Biden has not personally weighed in on the buoys and razor wire Texas installed, a silence that has prompted criticism from fellow Democrats. But he and Abbott have clashed repeatedly over border security.

Abbott has taunted the president by sending busloads of migrants to the gates of Vice President Kamala Harris’ official residence, and hand-delivered a terse letter accusing him of shirking his duty to protect the border when Biden visited El Paso in January.

The White House has regularly bashed the governor for draconian tactics or even outright cruelty toward migrants.

Abbott’s letter, released three hours ahead of the deadline, blames Biden for any injuries that befall migrants trying to enter Texas without permission.

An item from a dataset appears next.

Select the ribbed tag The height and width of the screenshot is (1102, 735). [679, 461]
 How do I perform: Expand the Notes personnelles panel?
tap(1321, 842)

“Neither of us wants to see another death in the Rio Grande River [sic],” Abbott wrote, making clear that Texas will not comply with federal demands. “Yet your open-border policies encourage migrants to risk their lives by crossing illegally through the water, instead of safely and legally at a port of entry. Nobody drowns on a bridge.”

Immigration hardliners have urged leaders of Texas and other states to declare an “invasion” at the border.

That would purportedly trigger state authority under a provision in the U.S. Constitution that lets states “engage in War” if “invaded, or in such imminent Danger as will not admit of delay.”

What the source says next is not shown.